Ziel von 100.000 täglichen Tests war der Grund
Hancocks unverständlicher Kurs wird erst anhand einer Nachricht vom 24. April klar. Da kontaktiert ihn ein Stabsmitarbeiter mit dem Vorschlag, doch zumindest in jenen Pflegeheimen, in denen in den letzten 14 Tagen ein Corona-Ausbruch festgestellt wurde, auch asymptomatische Patienten und Mitarbeiter zu testen. "Wir schätzen, dass dafür ca. 60.000 Tests in den nächsten zehn Tagen fällig werden", heißt es am Ende der Nachricht.
In seiner Antwort entlarvt Hancock den Grund für seinen Widerstand: "Das ist ok, aber nur, solange es meinem Ziel, die Testkapazität für die Bevölkerung auszuschöpfen, nicht im Weg steht". Mit verpflichtenden Tests für alle Bewohner und Mitarbeiter in Pflegeheimen sag der Ex-Gesundheitsminister sein ausgerufenes Ziel von 100.000 Tests gefährdet.
Bis Hancock erst am 17. August 2020 regelmäßige Tests für alle Bewohner und Angestellte in Pflegeheimen einführte, hatten sich die Einrichtungen bereits zum Corona-Krisenherd schlechthin im Vereinigten Königreich entwickelt. Mehr als 40 Prozent aller britischen Pflegeheime meldeten Corona-Cluster, alleine zwischen dem 14. April und dem 13. August starben landesweit fast 18.000 Menschen an den Folgen des Virus.
"ICH WILL MEIN ZIEL ERREICHEN!" - "das habe ich erfasst"
Am 1. Mai 2020 verkündete Hancock in einer neuerlichen TV-Ansprache stolz, sein Ziel von 100.000 PCR-Tests erreicht zu haben. Am 30. April seien sogar 122.000 Tests von Privatpersonen abgegeben worden. "Diese noch nie dagewesene Ausweitung der britischen Test-Kapazität ist ein unglaublicher Erfolg", so Hancock stolz.
Die Nachrichten zeigen nun, dass sich Hancock in den Tagen zuvor, von Panik getrieben, einiger Tricks behalf. So wussten er und sein Stab schon länger, dass der "Flaschenhals" nicht an dem Testangebot selbst, sondern an der geringen Zahl an Laborangestellten lag, die die PCR-Tests auswerten konnten.
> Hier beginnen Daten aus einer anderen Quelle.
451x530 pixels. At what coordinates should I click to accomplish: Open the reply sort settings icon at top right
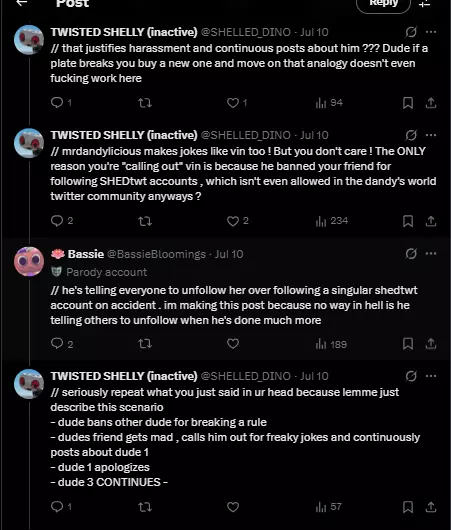pyautogui.click(x=425, y=3)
Die Labore hätten nur Kapazitäten für rund 20.000 Auswertungen pro Tag gehabt.
Am 27. April, drei Tage vor dem Ende der selbstauferlegten Frist für das 100.000-Ziel, wies Hancock einen Vertrauten selbst darauf hin: "Wenn nur 20% ausgewertet werden können, können wir ja trotzdem viel, viel, viel mehr hinschicken."
Einen Freund, den ehemaligen britischen Politiker und heutigen Herausgeber des Evening Standard, George Osborne, machte Hancock schließlich auf fast 22.000 ungenützte Testmöglichkeiten in öffentlichen Teststationen aufmerksam - obwohl er bereits wusste, dass all diese Tests nicht rechtzeitig ausgewertet würden. In einer Nachricht an Osborne schrieb Hancock unter anderem: "ICH WILL MEIN ZIEL ERREICHEN!" - Osborne antwortete trocken: "Das habe ich erfasst."
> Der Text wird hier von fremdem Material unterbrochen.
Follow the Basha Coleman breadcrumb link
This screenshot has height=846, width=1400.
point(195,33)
Biografin machte die Chats öffentlich
Hancock hatte schon vor den Enthüllungen kaum ein Fettnäpfchen ausgelassen. Er war im Juni 2021 zurückgetreten, nachdem eine Affäre zwischen ihm und einer hochrangigen Mitarbeiterin publik geworden waren. Fotos dokumentierten ein Treffen der beiden, das auch noch einen Verstoß gegen den damals geltenden harten Lockdown in Großbritannien darstellte. Im November nahm er dann an der neuesten Staffel des britischen Ablegers der Reality-TV-Sendung "Ich bin ein Star, holt mich hier raus" teil.
Den Datenträger mitsamt all seiner WhatsApp-Nachrichten hatte der Ex-Gesundheitsminister im Sommer 2021 freiwillig der britischen Journalistin Isabel Oakeshott ausgehändigt. Sie schrieb mithilfe der Chats gemeinsam mit Hancock dessen Memoiren "Pandemic Diaries", das im vergangenen Dezember erschien.
Nun stellte Oakeshott selbst die unveröffentlichten Chats dem Telegraph zur Verfügung. Am Mittwoch rechtfertigte sie den Schritt in einem langen Text. Dort heißt es unter anderem: "Diejenigen, die Informationen im öffentlichen Interesse haben, müssen sie endlich preisgeben."